Metabolic Barriers to Glioblastoma Immunotherapy

Simple Summary Glioblastoma (GBM) is an aggressive brain tumor with limited prognosis despite multimodal treatment approaches. Various immunotherapies have been investigated to address the need for novel therapeutic options in GBM with limited success. Recently, alterations in the metabolism of cancer cells which allow for tumor proliferation, but simultaneously alter immune populations leading to an immunosuppressive tumor microenvironment, have been investigated as contributory to therapeutic resistance. This review discusses metabolic alterations in GBM tumor cells which have been investigated as contributory to immunosuppression and resistance to immunotherapies.
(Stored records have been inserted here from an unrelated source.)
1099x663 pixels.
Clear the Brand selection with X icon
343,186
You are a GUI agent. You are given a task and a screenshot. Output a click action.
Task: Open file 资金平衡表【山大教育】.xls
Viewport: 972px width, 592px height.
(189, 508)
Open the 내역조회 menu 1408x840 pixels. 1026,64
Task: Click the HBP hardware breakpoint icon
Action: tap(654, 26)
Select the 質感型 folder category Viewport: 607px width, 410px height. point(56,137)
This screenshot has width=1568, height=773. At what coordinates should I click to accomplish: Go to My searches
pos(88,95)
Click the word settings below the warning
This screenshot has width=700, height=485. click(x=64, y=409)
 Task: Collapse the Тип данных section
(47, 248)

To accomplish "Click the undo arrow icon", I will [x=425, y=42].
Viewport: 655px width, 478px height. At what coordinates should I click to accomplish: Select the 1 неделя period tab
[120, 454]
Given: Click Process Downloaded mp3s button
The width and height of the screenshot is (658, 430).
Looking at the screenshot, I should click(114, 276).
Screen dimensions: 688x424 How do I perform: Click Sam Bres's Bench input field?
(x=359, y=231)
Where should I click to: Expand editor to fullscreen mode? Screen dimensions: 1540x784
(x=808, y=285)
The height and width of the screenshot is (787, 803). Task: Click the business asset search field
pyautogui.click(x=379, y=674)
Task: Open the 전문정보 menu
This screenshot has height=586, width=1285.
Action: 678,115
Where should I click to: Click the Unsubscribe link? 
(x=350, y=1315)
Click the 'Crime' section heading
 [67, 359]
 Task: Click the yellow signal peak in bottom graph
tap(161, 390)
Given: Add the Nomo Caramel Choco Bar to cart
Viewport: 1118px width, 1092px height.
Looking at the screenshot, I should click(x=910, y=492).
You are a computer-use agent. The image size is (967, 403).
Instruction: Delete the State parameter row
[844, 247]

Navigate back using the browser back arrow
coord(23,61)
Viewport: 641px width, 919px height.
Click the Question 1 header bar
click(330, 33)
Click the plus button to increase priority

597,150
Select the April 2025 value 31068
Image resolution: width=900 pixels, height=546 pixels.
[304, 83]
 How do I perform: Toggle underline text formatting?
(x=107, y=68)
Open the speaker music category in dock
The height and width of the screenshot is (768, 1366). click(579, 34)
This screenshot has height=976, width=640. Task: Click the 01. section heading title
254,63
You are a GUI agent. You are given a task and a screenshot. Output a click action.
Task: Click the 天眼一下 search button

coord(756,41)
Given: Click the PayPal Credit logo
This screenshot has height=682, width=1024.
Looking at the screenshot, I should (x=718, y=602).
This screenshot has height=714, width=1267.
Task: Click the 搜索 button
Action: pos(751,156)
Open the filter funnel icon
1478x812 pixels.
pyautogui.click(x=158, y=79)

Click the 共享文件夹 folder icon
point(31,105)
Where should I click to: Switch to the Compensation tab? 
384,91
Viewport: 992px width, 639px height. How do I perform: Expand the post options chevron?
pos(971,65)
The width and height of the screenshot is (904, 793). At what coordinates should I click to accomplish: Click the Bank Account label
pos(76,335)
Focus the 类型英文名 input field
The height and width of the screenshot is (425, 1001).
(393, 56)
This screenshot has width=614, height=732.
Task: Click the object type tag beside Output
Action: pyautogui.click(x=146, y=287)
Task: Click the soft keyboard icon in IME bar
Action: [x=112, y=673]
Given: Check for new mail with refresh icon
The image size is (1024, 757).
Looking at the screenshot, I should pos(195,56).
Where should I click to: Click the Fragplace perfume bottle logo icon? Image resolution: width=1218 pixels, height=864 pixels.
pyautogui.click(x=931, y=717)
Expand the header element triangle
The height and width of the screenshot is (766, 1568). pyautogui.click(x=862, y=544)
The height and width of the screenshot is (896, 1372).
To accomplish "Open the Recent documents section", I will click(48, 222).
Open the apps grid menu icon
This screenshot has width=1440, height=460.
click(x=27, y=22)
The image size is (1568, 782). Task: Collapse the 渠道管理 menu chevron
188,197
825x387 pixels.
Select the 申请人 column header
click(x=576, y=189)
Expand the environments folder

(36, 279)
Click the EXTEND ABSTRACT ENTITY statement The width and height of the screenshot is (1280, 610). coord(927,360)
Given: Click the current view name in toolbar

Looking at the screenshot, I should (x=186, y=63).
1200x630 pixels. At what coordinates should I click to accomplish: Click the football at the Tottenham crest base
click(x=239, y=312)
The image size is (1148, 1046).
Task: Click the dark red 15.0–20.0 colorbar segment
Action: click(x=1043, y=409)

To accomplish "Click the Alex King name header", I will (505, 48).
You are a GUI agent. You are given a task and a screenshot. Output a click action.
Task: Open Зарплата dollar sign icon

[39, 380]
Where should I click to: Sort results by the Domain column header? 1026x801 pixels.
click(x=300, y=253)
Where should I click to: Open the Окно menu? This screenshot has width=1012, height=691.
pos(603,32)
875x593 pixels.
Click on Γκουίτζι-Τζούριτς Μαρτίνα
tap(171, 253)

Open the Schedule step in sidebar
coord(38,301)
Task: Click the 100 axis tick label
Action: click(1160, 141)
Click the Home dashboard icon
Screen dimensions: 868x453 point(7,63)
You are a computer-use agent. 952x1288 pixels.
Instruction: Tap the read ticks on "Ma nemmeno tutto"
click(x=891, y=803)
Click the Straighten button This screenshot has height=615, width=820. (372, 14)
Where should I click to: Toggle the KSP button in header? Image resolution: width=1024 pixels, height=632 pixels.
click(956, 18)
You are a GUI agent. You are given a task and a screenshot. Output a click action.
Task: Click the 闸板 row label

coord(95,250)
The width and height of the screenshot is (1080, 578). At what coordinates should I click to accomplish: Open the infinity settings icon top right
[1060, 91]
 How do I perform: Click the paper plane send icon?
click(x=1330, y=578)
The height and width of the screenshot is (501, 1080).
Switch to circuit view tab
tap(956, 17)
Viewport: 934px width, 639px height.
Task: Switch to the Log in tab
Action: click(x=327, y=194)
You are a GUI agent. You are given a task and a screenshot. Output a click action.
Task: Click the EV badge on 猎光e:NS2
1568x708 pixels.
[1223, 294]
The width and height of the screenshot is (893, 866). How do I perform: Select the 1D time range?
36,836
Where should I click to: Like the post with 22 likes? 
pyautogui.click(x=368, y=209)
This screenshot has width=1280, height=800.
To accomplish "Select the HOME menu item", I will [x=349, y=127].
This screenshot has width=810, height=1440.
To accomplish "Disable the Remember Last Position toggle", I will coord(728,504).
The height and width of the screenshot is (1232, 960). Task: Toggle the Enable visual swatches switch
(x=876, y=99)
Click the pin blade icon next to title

Glioblastoma (GBM) is the most common primary brain tumor with a poor prognosis with the current standard of care treatment. To address the need for novel therapeutic options in GBM, immunotherapies which target cancer cells through stimulating an anti-tumoral immune response have been investigated in GBM. However, immunotherapies in GBM have not met with anywhere near the level of success they have encountered in other cancers. The immunosuppressive tumor microenvironment in GBM is thought to contribute significantly to resistance to immunotherapy. Metabolic alterations employed by cancer cells to promote their own growth and proliferation have been shown to impact the distribution and function of immune cells in the tumor microenvironment. More recently, the diminished function of anti-tumoral effector immune cells and promotion of immunosuppressive populations resulting from metabolic alterations have been investigated as contributory to therapeutic resistance. The GBM tumor cell metabolism of four nutrients (glucose, glutamine, tryptophan, and lipids) has recently been described as contributory to an immunosuppressive tumor microenvironment and immunotherapy resistance. Understanding metabolic mechanisms of resistance to immunotherapy in GBM can provide insight into future directions targeting the anti-tumor immune response in combination with tumor metabolism.